Considering the relatively severe expression of NS in patient 1 (c.34G>A, p.(Gly12Ser)) and patient 13 (c.35G>A, p.(Gly12Asp)), the CS-like neonatal presentation in patient 12 (c.34G>C, p.(Gly12Arg)), and intrauterine death of patient 2 (c.35G>T, p.(Gly12Val)), it is tentative to speculate that this may be related to the more severe functional impact of these variants at Gly12. Among these, the p.(Gly12Val) change that was associated with intrauterine death is the most common oncogenic variant at codon 12 in NRAS and demonstrated to represent the strongest effect on downstream signalling, while the others have somewhat weaker activating potential.35, 36 Similarly, gradual differences in the phenotypic severity have also been proposed for different CS-associated HRAS variants affecting Gly12.51 Regarding clinical management, it has to be considered that changes in NRAS corresponding to CS-associated HRAS changes may also share a similar risk of malignancy as seen in CS. However, the number of patients is still limited and the observation period for the patients reported here was too short to draw definite conclusions about possible genotype-phenotype correlations.

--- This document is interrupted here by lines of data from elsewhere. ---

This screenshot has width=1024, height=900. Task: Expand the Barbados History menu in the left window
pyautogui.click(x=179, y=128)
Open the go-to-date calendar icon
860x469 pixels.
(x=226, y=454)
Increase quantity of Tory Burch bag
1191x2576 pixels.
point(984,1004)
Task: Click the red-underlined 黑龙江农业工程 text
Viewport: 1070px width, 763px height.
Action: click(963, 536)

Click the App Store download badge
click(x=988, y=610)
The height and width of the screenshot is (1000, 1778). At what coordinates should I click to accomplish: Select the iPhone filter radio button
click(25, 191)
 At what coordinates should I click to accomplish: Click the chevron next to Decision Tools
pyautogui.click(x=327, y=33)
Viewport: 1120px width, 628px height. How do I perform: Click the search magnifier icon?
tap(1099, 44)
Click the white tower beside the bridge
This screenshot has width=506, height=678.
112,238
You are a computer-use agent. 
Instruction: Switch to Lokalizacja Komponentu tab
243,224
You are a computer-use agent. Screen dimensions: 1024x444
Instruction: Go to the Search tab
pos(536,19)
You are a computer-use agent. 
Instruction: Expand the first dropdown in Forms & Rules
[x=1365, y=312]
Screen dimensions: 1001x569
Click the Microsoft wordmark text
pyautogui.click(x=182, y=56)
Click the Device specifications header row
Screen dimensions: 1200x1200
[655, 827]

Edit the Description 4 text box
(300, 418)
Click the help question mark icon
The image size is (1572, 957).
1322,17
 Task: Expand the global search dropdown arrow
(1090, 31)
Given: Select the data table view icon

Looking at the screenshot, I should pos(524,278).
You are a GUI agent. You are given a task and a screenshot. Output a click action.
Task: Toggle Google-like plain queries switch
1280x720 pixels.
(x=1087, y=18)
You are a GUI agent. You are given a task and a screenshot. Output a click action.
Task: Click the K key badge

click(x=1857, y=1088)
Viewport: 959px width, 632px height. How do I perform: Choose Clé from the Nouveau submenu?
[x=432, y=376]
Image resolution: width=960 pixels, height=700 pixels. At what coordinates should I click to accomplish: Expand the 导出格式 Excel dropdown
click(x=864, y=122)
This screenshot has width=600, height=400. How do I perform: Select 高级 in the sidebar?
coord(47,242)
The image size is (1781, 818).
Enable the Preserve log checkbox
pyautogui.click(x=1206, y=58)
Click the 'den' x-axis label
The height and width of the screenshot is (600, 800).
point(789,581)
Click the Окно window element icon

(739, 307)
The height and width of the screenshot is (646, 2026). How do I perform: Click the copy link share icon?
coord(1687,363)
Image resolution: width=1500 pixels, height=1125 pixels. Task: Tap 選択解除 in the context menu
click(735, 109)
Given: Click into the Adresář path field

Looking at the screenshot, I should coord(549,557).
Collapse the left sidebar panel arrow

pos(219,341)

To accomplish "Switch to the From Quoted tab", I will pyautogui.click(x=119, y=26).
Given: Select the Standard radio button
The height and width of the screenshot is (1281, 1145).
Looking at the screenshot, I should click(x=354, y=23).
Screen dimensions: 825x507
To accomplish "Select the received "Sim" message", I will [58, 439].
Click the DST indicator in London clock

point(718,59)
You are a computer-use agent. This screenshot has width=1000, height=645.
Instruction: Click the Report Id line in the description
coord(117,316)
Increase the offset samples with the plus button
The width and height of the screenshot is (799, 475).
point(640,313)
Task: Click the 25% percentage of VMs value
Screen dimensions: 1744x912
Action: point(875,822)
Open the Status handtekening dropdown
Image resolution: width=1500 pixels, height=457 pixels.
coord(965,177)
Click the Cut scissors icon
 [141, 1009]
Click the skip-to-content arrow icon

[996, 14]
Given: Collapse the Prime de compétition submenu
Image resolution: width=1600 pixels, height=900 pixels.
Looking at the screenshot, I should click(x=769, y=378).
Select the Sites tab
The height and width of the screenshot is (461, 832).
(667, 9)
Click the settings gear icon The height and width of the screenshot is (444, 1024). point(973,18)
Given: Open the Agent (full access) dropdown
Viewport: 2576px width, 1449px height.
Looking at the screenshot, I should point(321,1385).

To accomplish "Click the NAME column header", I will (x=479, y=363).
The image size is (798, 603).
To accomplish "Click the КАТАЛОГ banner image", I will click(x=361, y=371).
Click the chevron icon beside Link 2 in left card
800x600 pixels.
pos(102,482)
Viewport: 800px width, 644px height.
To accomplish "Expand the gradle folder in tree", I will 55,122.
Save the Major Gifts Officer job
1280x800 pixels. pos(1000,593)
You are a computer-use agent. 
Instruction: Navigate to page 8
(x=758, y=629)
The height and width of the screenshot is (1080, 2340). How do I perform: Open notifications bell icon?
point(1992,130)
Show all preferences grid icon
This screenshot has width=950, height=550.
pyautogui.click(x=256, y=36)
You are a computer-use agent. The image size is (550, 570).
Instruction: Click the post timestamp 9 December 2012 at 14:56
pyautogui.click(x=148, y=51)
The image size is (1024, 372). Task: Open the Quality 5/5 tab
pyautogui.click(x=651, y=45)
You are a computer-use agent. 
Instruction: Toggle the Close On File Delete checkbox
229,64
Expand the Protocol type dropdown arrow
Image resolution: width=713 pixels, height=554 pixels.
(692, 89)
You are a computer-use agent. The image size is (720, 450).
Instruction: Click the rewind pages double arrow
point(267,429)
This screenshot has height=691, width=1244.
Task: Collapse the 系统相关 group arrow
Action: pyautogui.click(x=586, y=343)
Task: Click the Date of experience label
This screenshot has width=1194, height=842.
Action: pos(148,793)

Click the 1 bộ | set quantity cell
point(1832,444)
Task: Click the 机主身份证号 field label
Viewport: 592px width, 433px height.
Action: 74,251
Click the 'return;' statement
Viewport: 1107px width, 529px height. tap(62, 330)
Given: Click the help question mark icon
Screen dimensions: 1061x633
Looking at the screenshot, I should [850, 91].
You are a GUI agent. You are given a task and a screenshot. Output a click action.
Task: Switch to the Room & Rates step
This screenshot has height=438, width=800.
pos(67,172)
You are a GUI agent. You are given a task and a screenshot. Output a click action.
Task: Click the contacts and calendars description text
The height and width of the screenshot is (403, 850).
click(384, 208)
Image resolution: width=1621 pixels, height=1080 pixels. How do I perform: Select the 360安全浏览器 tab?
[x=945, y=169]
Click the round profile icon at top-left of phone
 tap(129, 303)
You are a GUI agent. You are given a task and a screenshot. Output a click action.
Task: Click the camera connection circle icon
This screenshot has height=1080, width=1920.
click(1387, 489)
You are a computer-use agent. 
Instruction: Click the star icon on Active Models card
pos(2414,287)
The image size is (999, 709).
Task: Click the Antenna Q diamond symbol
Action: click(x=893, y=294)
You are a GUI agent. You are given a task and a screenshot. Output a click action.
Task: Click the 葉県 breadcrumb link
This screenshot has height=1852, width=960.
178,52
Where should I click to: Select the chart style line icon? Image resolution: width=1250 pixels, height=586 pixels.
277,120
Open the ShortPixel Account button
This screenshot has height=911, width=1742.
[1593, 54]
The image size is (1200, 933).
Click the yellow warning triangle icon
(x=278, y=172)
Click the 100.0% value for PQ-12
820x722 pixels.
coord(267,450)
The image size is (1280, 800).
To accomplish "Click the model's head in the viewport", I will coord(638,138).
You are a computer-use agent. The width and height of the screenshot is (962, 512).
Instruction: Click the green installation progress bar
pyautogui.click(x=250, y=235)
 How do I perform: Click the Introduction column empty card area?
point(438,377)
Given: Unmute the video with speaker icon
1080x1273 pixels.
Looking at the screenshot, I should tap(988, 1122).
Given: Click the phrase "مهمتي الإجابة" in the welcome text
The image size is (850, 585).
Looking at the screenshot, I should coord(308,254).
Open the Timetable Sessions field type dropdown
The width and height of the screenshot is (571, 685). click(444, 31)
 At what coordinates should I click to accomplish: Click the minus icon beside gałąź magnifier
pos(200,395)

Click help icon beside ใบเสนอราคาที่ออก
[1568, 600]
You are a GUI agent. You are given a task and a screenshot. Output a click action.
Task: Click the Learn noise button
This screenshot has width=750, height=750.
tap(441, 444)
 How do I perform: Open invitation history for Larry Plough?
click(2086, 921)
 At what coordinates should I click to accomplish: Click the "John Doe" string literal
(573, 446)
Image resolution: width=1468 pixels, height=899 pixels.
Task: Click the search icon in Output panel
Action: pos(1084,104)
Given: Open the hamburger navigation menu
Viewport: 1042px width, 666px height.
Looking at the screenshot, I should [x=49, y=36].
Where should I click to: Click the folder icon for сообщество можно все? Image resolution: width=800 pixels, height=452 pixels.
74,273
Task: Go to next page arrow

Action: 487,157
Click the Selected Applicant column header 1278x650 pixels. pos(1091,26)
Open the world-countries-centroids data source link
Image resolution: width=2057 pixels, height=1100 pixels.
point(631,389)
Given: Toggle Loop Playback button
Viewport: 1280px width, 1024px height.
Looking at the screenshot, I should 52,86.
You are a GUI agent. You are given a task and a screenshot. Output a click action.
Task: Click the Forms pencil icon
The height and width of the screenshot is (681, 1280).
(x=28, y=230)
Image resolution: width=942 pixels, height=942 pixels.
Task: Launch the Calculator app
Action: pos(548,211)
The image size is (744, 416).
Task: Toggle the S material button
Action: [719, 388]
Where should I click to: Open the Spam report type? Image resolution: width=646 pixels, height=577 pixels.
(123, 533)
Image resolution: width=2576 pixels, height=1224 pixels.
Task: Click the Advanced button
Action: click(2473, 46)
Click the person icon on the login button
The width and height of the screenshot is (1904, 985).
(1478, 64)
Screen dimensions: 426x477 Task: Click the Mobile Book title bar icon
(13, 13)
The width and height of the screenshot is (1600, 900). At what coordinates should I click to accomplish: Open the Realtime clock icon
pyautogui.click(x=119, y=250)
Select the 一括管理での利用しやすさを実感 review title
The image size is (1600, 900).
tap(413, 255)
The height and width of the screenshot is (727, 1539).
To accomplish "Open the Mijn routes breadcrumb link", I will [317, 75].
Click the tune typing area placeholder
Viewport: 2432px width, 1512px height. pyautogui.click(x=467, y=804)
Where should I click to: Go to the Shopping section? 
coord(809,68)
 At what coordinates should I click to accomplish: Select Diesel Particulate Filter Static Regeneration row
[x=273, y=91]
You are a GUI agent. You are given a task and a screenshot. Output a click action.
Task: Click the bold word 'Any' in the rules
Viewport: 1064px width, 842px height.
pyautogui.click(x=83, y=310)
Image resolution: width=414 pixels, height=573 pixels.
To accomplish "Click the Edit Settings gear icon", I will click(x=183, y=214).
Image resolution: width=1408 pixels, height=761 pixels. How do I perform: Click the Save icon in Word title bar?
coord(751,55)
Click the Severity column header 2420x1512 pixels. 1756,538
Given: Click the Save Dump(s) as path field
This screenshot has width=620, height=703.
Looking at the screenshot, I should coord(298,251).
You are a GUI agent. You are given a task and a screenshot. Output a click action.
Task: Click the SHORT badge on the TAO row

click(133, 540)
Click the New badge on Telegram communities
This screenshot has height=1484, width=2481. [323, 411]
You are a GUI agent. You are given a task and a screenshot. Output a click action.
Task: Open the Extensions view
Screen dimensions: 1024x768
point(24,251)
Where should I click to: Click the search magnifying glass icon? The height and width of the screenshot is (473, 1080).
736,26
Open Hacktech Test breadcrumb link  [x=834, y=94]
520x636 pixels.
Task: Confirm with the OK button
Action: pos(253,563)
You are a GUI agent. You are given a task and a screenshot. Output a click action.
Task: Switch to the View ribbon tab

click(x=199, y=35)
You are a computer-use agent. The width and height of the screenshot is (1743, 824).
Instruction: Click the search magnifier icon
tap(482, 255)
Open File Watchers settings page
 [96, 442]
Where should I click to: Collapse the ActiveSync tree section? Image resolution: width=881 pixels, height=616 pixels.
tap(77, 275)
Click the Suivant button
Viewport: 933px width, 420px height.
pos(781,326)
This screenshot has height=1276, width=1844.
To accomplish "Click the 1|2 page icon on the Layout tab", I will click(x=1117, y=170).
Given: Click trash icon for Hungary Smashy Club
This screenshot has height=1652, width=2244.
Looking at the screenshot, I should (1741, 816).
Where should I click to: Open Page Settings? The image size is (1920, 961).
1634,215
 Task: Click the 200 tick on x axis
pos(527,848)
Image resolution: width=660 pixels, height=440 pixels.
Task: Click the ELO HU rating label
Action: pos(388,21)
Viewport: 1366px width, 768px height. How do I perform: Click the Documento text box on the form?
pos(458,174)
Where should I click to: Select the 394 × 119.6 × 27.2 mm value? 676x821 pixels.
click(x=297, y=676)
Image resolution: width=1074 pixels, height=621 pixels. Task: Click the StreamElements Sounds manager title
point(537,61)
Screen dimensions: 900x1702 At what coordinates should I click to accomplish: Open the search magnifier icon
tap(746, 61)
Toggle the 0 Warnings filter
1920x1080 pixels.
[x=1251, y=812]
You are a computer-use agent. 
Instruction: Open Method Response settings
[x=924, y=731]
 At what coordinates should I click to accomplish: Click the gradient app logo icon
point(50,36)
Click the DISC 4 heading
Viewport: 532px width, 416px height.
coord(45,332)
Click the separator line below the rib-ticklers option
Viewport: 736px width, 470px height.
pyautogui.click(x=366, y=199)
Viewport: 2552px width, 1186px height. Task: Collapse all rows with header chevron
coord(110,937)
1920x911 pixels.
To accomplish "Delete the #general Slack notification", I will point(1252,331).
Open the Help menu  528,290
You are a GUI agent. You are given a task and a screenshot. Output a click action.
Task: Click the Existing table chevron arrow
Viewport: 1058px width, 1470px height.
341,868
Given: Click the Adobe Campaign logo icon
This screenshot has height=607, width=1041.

In summary, we have presented the largest cohort to date of patients with disease-causing germline NRAS variants and their association with the typical clinical phenotype of RASopathies. We showed that alterations affecting Gly12 might be compatible with life when occurring in the germline. This is comparable to the germline variant spectrum previously documented in HRAS,37 but different to the one in KRAS, where RASopathy-associated germline variants and somatic changes occurring in cancer hardly overlap.52 Our findings emphasize the obvious RASopathy phenotype associated with activating germline NRAS variants, thus challenging the germline status of oncogenic NRAS changes in previous reports with hematological phenotypes only. More data is required to ascertain the risk of malignancy in patients with oncogenic NRAS variants in the germline.